Poetry is a tool for dependency management and packaging in Python. It allows you to declare the libraries your project depends on and manages them for you.

Installation

Install Poetry using the official installer:

curl -sSL https://install.python-poetry.org | python3 -

Or using pip:

pip install poetry

Creating a New Project

  1. Create a new project:

    poetry new myresearch
    cd myresearch
    

  2. Or initialize Poetry in an existing project:

    cd myresearch
    poetry init
    

Managing Dependencies

  1. Add dependencies:

    poetry add numpy pandas matplotlib scipy
    

  2. Add development dependencies:

    poetry add --group dev pytest black flake8
    

  3. Install all dependencies:

    poetry install
    

  4. Activate the virtual environment:

    poetry shell
    

Configuration File

Poetry uses pyproject.toml to manage project configuration:

[tool.poetry]
name = "myresearch"
version = "0.1.0"
description = "My research project"
authors = ["Your Name <your.email@example.com>"]

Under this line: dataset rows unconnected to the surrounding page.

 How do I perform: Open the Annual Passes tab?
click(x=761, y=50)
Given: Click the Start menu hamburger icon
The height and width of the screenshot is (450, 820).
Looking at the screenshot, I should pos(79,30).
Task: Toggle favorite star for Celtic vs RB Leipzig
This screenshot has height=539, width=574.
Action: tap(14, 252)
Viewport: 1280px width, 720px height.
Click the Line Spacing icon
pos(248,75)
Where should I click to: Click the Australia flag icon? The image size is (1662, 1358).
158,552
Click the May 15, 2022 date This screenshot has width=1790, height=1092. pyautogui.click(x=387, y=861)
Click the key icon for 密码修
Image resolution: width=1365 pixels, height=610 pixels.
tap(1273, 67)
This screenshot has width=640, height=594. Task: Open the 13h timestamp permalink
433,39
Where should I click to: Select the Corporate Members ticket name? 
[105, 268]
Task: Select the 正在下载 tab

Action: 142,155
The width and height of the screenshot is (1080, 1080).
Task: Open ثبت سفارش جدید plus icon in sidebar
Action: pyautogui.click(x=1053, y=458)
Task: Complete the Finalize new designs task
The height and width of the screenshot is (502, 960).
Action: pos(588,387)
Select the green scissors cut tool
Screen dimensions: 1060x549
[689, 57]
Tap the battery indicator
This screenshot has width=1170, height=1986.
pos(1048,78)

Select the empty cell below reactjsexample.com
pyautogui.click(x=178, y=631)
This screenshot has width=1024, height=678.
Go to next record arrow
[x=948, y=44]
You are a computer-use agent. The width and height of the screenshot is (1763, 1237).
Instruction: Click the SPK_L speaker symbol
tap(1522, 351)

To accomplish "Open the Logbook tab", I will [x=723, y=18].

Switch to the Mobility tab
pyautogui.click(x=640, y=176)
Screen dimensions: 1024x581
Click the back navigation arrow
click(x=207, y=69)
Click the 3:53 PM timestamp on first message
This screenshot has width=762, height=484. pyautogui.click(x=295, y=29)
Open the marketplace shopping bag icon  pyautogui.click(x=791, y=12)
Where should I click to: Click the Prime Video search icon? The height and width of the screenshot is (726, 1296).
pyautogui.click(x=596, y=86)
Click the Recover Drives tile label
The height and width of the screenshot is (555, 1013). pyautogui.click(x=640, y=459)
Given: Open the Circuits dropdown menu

[tool.poetry.dependencies]
python = "^3.9"
numpy = "^1.21.0"
pandas = "^1.3.0"
matplotlib = "^3.4.0"
scipy = "^1.7.0"

[tool.poetry.group.dev.dependencies]
pytest = "^6.2.0"
black = "^21.0.0"
flake8 = "^3.9.0"

[build-system]
requires = ["poetry-core>=1.0.0"]
build-backend = "poetry.core.masonry.api"

When to Use Poetry

  • Building distributable Python packages
  • Need sophisticated dependency resolution
  • Want integrated project management
  • Prefer declarative dependency management

Best Practices

  1. Always use virtual environments to isolate project dependencies
  2. Pin dependency versions for reproducibility
  3. Document your environment setup in your project README
  4. Use lock files (poetry.lock, conda-lock) when available
  5. Keep development and production dependencies separate
  6. Regularly update dependencies while testing for compatibility

Reproducibility Tips

  • Include environment files (environment.yml, pyproject.toml, requirements.txt) in version control
  • Document the Python version and environment manager used
  • Consider using Docker for ultimate reproducibility
  • Test your environment setup on different machines